Ngozi Paul is a Canadian stage and screen actress, writer, director and producer. She is best known as the creator, executive producer, and actress of Global TV's comedic drama Da Kink in My Hair.

== Early life ==
Paul was born and raised in Toronto, Ontario, to a father from Dominica and a mother from St. Kitts and Nevis. She is the younger sister of former Green Party of Canada leader, Annamie Paul. With academic roots in Birmingham Conservatory for Classical Theatre, Ngozi began her acting career on stage at the Stratford Festival of Canada.

== Career ==
In 2003, Paul was listed as one of Toronto's top ten actors by Now Magazine. She is the recipient of the Tyrone Guthrie Award for her work with the Stratford Festival, and was Best Actress nominee at the International Black Film Festival for her performance in the film Banyan. She played a leading role in Charles Officer's Genie-nominated film Short Hymn, Silent War, featured at the 2004 Sundance Film Festival.
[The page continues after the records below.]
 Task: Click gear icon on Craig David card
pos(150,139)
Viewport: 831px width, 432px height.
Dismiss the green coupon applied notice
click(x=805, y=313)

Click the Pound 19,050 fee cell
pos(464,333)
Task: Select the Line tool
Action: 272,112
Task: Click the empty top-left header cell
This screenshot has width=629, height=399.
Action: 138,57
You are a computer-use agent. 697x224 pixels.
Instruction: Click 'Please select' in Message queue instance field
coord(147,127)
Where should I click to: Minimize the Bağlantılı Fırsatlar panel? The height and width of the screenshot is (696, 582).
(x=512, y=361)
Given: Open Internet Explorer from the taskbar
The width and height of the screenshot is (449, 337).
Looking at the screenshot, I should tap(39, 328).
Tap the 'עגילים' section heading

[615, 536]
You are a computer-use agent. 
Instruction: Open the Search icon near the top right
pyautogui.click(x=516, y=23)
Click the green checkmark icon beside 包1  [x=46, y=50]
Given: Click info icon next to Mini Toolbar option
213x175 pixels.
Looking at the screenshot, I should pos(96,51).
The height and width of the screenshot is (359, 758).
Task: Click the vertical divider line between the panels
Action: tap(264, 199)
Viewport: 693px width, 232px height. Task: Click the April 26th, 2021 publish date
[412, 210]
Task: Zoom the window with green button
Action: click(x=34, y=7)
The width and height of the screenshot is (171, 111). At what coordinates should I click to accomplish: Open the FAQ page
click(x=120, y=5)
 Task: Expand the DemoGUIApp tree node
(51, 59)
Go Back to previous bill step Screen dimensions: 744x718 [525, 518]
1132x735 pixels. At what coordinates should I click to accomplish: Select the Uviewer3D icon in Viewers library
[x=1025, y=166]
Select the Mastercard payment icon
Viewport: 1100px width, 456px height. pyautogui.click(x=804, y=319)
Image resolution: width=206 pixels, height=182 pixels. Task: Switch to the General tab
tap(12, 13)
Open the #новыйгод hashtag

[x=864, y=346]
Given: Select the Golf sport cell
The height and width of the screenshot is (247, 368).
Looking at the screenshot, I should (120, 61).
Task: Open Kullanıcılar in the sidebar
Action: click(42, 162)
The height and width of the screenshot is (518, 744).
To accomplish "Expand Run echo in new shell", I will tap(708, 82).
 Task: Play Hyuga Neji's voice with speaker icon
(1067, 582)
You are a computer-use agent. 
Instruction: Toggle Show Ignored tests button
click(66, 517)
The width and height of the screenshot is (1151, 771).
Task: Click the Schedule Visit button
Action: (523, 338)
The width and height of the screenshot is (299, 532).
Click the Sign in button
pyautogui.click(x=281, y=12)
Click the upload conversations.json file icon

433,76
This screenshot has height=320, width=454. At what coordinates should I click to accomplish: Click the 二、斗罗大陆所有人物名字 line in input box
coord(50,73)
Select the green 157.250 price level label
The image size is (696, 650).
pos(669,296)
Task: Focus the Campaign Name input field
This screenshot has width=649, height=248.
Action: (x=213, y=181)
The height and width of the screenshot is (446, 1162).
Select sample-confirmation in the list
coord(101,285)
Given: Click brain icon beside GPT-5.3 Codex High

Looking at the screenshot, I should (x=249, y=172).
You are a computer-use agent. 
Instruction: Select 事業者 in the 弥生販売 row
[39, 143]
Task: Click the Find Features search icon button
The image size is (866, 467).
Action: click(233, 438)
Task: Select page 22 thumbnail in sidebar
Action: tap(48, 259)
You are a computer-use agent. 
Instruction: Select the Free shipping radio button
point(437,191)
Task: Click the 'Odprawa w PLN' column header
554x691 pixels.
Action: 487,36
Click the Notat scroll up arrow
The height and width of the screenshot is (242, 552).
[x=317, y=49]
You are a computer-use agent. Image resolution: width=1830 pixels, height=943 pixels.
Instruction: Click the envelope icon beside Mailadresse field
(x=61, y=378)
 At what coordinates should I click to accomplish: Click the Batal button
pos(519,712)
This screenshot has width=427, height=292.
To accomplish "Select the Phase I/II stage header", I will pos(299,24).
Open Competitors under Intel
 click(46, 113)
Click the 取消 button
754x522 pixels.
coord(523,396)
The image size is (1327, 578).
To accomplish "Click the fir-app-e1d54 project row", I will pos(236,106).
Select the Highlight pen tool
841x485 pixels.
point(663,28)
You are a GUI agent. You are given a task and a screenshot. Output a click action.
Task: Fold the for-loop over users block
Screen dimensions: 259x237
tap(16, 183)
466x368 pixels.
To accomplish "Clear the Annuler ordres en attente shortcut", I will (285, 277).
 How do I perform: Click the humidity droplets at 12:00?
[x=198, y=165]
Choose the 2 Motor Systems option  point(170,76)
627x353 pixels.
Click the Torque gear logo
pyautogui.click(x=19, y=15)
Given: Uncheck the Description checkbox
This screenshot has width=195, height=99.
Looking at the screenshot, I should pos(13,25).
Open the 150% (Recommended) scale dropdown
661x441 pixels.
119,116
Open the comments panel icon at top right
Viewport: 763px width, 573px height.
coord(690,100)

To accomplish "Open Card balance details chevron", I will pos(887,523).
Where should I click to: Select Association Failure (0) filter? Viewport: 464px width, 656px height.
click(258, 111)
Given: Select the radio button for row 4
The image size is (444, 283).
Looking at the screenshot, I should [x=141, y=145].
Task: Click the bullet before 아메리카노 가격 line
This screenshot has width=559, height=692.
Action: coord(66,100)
More recently, Paul played a young Nelson Mandela in the Toronto production of the screenplay In the Freedom of Dreams: The Story of Nelson Mandela.

Paul's production credits include founding Ngozika Productions, which showcases film and TV projects from an Afro-Canadian perspective. In addition to being co-producer of the Tonya Williams Gospel Jubilee, Paul served as the creative director, associate producer, story editor and as a writer on the Gemini-nominated series Lord Have Mercy! (2003). Paul was a participant of Talent Lab, a four-day program for emerging filmmakers interested in mobile movie filmmaking.

Following a run of the theatre production Da Kink in My Hair, Ngozi co-created, executive produced, and starred in the television series of the same name (2007-2009).

In 2015, Paul's The Emancipation of Ms. Lovely—which she penned and in which she starred—was nominated for six Dora awards and won Outstanding New Play. This tale weaves Paul's personal stories with the story of Sarah Baartman (aka The Venus Hottentot) in a transcontinental allegory on the black woman's multitudinous identity. Lovely prompted Toronto's Now Magazine to write, “The magnetic Paul holds every moment onstage in a fierce, funny and moving performance.” She currently has a docu-series on-air entitled Care for Color and is in development of The 1st Time Project, a multi-platform documentary exploring female sexuality from inter-generational and inter-cultural perspectives.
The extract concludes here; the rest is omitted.